Cuts in payments to HMOs and doctors for Medicaid patients could cause some health care providers to drop out of the program, legislators were told at a hearing yesterday.
The hearing left members of two state Senate committees in a dilemma -- not wanting to pay rates that are too high, but not wanting to drive HMOs and other providers out of the program.
Dr. Martin P. Wasserman, the state health secretary, is seeking a 7.5 percent cut in rates beginning in April, after a consultant concluded that the state was paying too much for the roughly 300,000 Medicaid enrollees who were switched to managed care in 1997.
The state pays the HMOs a flat rate per person, and the HMOs then pay doctors and hospitals.
In addition to traditional HMOs, some hospitals and health clinics formed new organizations to participate in the Medicaid program.
"I don't know where we're going to go from here," said Sen. Thomas L. Bromwell, a Baltimore County Democrat who is chairman of the Senate Finance Committee. "I guess we'll sit down with the secretary and negotiate. We want to make sure our folks are covered and our providers are getting paid properly."
Ronald R. Peterson, president of the Johns Hopkins Health System, said a Hopkins-sponsored HMO created for the Medicaid program, Priority Partners, lost $5.5 million in the first year.
With the proposed cuts, Peterson said, those losses could reach $20 million and Hopkins might "reconsider" running the HMO. Hopkins Hospital would continue to treat all patients, he said.
Lorraine Doo, director of the Medicaid program for FreeState Health Plan, said the effect of a cut in rates paid to FreeState would be "a direct hit on the providers [such as doctors]. If we get 7 percent less, we are paying out that much less to providers."
If doctors drop out, she said, patients in some parts of the state might have trouble getting care.
The 7.5 percent rate cut was proposed in a study of rates by Segal Co., a Washington consultant.

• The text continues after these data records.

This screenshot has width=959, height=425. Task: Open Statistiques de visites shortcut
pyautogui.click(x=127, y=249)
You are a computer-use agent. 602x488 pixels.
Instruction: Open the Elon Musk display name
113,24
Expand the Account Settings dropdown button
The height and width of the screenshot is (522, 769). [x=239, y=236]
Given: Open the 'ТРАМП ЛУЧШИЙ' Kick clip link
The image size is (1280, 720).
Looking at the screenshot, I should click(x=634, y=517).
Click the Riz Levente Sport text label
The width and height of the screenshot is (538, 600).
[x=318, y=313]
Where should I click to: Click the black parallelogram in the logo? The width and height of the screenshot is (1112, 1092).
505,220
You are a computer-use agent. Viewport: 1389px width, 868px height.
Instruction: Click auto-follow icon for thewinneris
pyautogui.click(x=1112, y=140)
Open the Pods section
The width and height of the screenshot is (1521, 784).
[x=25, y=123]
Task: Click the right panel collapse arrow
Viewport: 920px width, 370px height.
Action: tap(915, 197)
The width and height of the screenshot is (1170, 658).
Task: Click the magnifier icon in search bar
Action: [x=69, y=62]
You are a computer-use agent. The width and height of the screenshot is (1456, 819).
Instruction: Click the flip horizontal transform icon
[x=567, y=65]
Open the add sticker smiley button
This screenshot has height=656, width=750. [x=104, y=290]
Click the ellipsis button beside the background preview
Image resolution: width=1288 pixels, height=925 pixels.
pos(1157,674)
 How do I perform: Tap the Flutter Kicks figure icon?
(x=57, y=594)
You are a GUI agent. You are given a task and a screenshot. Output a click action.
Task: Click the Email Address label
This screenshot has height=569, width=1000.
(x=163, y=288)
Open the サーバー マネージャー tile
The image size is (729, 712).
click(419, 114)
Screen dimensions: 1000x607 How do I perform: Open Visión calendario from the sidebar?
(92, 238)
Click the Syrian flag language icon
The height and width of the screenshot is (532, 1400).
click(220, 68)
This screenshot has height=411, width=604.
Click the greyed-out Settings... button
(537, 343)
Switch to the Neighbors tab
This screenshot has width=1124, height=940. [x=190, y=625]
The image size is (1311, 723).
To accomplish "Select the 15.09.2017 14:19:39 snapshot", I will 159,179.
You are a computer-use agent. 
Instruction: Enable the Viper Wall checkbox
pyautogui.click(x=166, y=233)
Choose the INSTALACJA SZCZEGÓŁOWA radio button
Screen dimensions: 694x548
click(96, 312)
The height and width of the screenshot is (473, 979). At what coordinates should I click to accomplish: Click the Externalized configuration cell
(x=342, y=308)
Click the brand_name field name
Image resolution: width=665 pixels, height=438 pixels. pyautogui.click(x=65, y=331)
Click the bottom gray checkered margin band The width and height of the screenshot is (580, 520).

Segal was brought in after Wasserman said in July that rates were too high and the HMOs, in effect, asked for a second opinion.
Pegeen Townsend, senior vice president for legislative policy for the Maryland Hospital Association, told the senators that the Segal report was based not on actuarial studies of the cost of care delivered, but on assumptions that switching Medicaid patients to HMOs should save 7 percent of costs this year.
Wasserman said the proposed cuts were a level that the HMOs "can accommodate to and should accommodate to."